Op-Ed Commentary: Chris Devonshire-Ellis
Jul. 4 – Singapore has been entering into bilateral investment treaties (BITs) with other countries since the mid-1970s and continues to use such treaties today. Although many of these earlier treaties have now been superseded by more complicated and sophisticated trade agreements such as double taxation agreements (DTAs) and other bilateral mechanisms, BITs remain important for Singapore and its smaller trading partners, and particularly so for investors from emerging nations with relatively immature tax laws and regulatory environments. Singapore’s BITs also serve to underpin the bilateral investment conditions between Singapore and other developing nations that have not yet negotiated DTA agreements with the country.
The purpose of a BIT between two countries is reciprocal encouragement, promotion and protection of investments in each other’s territories by companies based in either country. These treaties typically cover the following areas:
- Scope and definition of investment;
- Admission and establishment;
- National treatment;
- Most-favored-nation treatment;
- Fair and equitable treatment;
- Compensation in the event of expropriation or damage to the investment;
- Guarantees of free transfers of funds; and
- Dispute settlement mechanisms, both state-state and investor-state.

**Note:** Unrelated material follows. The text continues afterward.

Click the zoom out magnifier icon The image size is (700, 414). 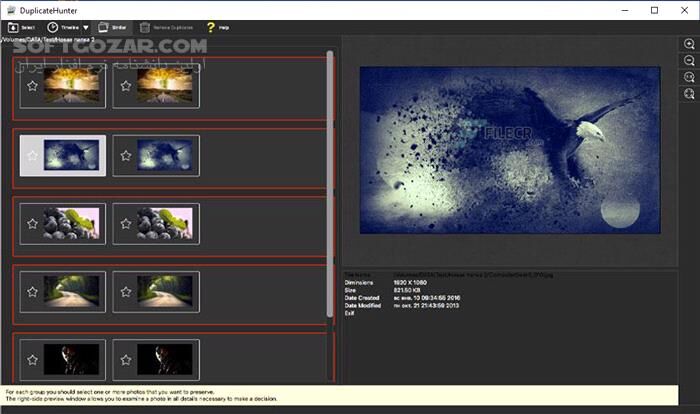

Singapore has 18 BITs in place, and continues to use them in its bilateral relationships. For example, while the BIT signed between Singapore and France for example was ratified way back in 1976, others still continue to be put into position. The BIT agreement between Singapore and neighboring Indonesia was concluded as recently as 2005.

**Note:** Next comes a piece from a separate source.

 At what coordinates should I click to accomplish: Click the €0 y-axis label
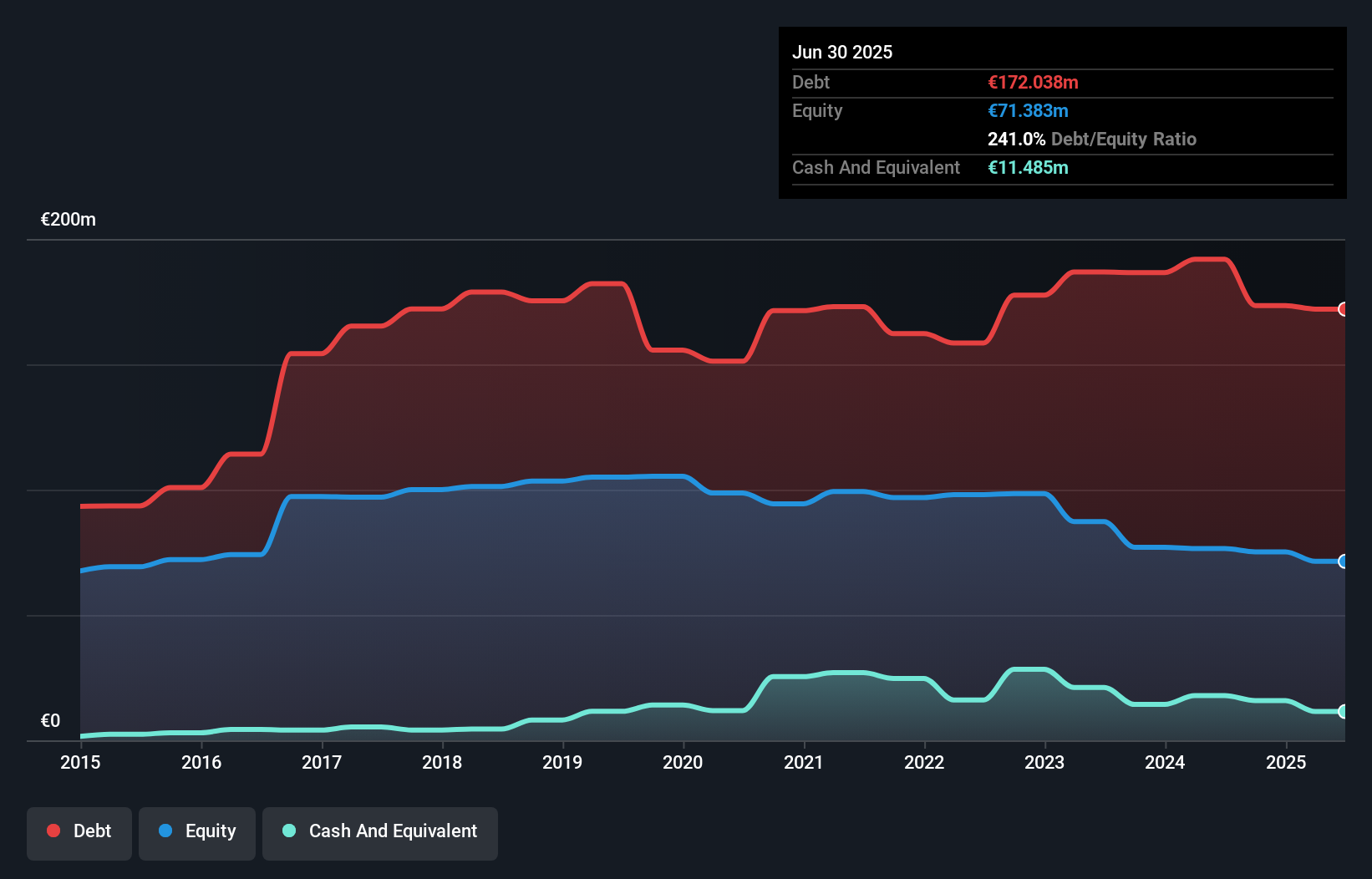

While BIT agreements as a general rule of thumb may be now purely a matter of academic or historical interest among more developed nations with a wealth of DTA and other agreements under their belts, for some of the emerging nations with a relatively new tax code and investment regulatory environment, BIT provide a useful starting mechanism for understanding the legal, tax and dispute resolution mechanisms for investors into Singapore. As such, BITs are a useful starting point to clarify legal and tax treatments under bilaterally agreed conditions and should be understood as a bilateral document of first resort when understanding the investment environment, and protection mechanisms that Singapore offers its many trading partners. These tend to be of particular importance for understanding the rights of companies investing from or into emerging markets throughout Asia, Africa, Latin America and the Middle East.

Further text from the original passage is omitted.